The Centers for Disease Control (CDC) said there are approximately 11,000 new cases of cervical cancer each year in this country. They estimate that 4,000 women die annually from the disease.
Human papillomavirus, or HPV, is the main cause of this type of cancer. It is spread during sexual activity and can go undetected for years until tests or symptoms reveal the presence of the cancer.
The FDA has licensed the use of two vaccines, Cervarix and Gardasil, to protect boys and girls from the disease. Three doses administered at 11 or 12 years of age are recommended. While the vaccine is not on the immunization schedule for boys, vaccination is strongly encouraged for girls.
A wise recommendation, until you consider recent statistics. The CDC reports that as of June 22, 2011, there have been 68 deaths reported to VAERS, the Vaccine Adverse Event Reporting System, among children who died after receiving the Gardasil vaccine. Of the 35 million doses administered in the U.S., VAERS has received 18,727 reports of adverse reactions.
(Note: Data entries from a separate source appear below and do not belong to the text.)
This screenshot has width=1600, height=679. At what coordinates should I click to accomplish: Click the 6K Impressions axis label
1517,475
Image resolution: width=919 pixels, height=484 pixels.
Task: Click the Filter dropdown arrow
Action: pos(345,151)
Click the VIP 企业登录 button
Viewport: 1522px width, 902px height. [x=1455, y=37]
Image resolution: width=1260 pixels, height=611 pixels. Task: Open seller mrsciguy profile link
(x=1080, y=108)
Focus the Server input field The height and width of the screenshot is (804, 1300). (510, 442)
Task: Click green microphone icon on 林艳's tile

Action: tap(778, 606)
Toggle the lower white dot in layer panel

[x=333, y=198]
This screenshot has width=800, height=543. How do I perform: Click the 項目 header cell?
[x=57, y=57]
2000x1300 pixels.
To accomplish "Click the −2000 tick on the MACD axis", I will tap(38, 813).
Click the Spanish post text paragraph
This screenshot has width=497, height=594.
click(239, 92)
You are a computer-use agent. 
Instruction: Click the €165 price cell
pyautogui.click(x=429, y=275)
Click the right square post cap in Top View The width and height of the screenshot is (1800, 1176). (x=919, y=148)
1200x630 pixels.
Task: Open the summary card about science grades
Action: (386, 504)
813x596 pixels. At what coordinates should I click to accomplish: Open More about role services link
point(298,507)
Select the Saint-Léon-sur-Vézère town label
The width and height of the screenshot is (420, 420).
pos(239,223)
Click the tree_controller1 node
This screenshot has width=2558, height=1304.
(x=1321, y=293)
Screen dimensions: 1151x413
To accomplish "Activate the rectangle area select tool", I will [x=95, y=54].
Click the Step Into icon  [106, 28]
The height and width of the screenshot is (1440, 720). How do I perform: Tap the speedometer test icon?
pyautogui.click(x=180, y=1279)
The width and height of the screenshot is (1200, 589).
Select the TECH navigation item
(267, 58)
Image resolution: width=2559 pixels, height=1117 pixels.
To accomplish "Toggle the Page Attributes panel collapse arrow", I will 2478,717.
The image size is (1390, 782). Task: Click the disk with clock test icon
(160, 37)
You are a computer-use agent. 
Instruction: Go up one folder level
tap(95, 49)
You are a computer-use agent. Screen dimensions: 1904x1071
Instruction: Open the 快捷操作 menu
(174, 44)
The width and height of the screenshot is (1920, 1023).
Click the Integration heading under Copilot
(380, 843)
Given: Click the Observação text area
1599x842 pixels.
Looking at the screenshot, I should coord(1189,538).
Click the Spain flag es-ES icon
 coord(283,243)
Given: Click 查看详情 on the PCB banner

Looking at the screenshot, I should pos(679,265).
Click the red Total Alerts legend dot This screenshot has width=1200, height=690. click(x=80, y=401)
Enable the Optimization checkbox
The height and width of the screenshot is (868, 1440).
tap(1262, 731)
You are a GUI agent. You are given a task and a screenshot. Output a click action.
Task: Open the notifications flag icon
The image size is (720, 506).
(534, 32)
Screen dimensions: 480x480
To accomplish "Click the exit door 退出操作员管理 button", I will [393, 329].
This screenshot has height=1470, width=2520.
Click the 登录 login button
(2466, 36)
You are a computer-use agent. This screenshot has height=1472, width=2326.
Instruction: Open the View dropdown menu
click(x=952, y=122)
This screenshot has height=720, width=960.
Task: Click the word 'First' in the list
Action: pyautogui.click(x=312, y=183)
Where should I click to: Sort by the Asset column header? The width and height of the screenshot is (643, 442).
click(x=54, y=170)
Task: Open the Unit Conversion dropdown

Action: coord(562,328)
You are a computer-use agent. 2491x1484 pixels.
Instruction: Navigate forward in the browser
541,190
What they don't tell you is that hundreds of healthy young girls are left with debilitating illnesses after receiving the vaccine. Chronic migraines, neurological disorders, stroke, syncope, seizures, the list goes on.
On Truthaboutgardasil.org heart-wrenching accounts of parents who've lost their daughters following vaccination are sobering. And yet, the CDC continues to maintain the importance of the vaccine. The fact of the matter is that we will not know the effect these vaccines have on decreasing the incidence of cervical cancer for the next 20 years.
And while we wait, we may be doing more harm than good.
Will you have your son or daughter vaccinated for HPV? Why or why not?